§ WHAT NEEDS TO BE DONE: Rewrite the items below, swapping every "Toggle" for "Flip" and keeping everything else the same.

(Interface element records)

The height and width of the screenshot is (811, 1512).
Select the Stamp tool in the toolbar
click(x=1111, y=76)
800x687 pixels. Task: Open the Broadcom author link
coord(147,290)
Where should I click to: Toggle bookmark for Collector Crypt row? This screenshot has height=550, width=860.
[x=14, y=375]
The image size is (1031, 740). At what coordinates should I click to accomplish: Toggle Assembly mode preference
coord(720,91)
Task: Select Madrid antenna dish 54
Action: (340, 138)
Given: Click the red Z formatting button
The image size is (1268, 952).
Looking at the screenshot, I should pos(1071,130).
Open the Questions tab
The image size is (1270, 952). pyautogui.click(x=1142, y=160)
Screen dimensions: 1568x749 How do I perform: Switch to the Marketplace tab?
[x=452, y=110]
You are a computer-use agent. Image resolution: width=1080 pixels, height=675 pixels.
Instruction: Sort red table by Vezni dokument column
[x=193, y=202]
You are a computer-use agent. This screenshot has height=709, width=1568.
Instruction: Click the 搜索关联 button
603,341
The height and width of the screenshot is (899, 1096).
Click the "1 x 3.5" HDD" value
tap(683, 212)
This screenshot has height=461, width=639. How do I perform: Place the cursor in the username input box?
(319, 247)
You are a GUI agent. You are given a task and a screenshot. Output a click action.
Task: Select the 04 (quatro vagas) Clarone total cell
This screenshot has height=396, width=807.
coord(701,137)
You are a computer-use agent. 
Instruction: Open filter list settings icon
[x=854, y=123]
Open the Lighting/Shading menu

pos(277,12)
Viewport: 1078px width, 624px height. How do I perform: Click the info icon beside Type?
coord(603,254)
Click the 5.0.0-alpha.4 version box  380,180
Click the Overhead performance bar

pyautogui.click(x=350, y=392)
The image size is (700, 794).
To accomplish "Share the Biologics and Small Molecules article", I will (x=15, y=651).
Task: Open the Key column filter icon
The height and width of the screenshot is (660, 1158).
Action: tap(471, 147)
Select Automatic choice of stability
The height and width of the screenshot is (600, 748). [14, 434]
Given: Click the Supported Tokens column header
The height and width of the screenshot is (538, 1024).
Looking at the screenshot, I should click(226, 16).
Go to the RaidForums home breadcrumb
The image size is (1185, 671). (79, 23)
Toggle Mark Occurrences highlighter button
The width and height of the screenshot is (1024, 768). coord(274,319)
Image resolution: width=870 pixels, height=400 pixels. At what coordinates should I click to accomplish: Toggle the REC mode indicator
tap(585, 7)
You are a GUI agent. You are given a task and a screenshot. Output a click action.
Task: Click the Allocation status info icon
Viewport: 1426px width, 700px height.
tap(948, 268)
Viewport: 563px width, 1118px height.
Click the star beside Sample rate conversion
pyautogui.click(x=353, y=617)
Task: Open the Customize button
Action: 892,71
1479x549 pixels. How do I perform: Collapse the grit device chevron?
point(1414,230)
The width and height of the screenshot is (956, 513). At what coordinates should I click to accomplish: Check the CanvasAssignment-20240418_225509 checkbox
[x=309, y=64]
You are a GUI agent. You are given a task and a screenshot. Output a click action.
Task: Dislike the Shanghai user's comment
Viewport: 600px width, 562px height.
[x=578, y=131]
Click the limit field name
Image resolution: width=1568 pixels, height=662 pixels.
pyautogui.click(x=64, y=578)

§ ANSWER BELOW:
The height and width of the screenshot is (811, 1512).
Select the Stamp tool in the toolbar
click(x=1111, y=76)
800x687 pixels. Task: Open the Broadcom author link
coord(147,290)
Where should I click to: Flip bookmark for Collector Crypt row? This screenshot has height=550, width=860.
[x=14, y=375]
The image size is (1031, 740). At what coordinates should I click to accomplish: Flip Assembly mode preference
coord(720,91)
Task: Select Madrid antenna dish 54
Action: (340, 138)
Given: Click the red Z formatting button
The image size is (1268, 952).
Looking at the screenshot, I should pos(1071,130).
Open the Questions tab
The image size is (1270, 952). pyautogui.click(x=1142, y=160)
Screen dimensions: 1568x749 How do I perform: Switch to the Marketplace tab?
[x=452, y=110]
You are a computer-use agent. Image resolution: width=1080 pixels, height=675 pixels.
Instruction: Sort red table by Vezni dokument column
[x=193, y=202]
You are a computer-use agent. This screenshot has height=709, width=1568.
Instruction: Click the 搜索关联 button
603,341
The height and width of the screenshot is (899, 1096).
Click the "1 x 3.5" HDD" value
tap(683, 212)
This screenshot has height=461, width=639. How do I perform: Place the cursor in the username input box?
(319, 247)
You are a GUI agent. You are given a task and a screenshot. Output a click action.
Task: Select the 04 (quatro vagas) Clarone total cell
This screenshot has height=396, width=807.
coord(701,137)
You are a computer-use agent. 
Instruction: Open filter list settings icon
[x=854, y=123]
Open the Lighting/Shading menu

pos(277,12)
Viewport: 1078px width, 624px height. How do I perform: Click the info icon beside Type?
coord(603,254)
Click the 5.0.0-alpha.4 version box  380,180
Click the Overhead performance bar

pyautogui.click(x=350, y=392)
The image size is (700, 794).
To accomplish "Share the Biologics and Small Molecules article", I will (x=15, y=651).
Task: Open the Key column filter icon
The height and width of the screenshot is (660, 1158).
Action: tap(471, 147)
Select Automatic choice of stability
The height and width of the screenshot is (600, 748). [14, 434]
Given: Click the Supported Tokens column header
The height and width of the screenshot is (538, 1024).
Looking at the screenshot, I should click(226, 16).
Go to the RaidForums home breadcrumb
The image size is (1185, 671). (79, 23)
Flip Mark Occurrences highlighter button
The width and height of the screenshot is (1024, 768). coord(274,319)
Image resolution: width=870 pixels, height=400 pixels. At what coordinates should I click to accomplish: Flip the REC mode indicator
tap(585, 7)
You are a GUI agent. You are given a task and a screenshot. Output a click action.
Task: Click the Allocation status info icon
Viewport: 1426px width, 700px height.
tap(948, 268)
Viewport: 563px width, 1118px height.
Click the star beside Sample rate conversion
pyautogui.click(x=353, y=617)
Task: Open the Customize button
Action: 892,71
1479x549 pixels. How do I perform: Collapse the grit device chevron?
point(1414,230)
The width and height of the screenshot is (956, 513). At what coordinates should I click to accomplish: Check the CanvasAssignment-20240418_225509 checkbox
[x=309, y=64]
You are a GUI agent. You are given a task and a screenshot. Output a click action.
Task: Dislike the Shanghai user's comment
Viewport: 600px width, 562px height.
[x=578, y=131]
Click the limit field name
Image resolution: width=1568 pixels, height=662 pixels.
pyautogui.click(x=64, y=578)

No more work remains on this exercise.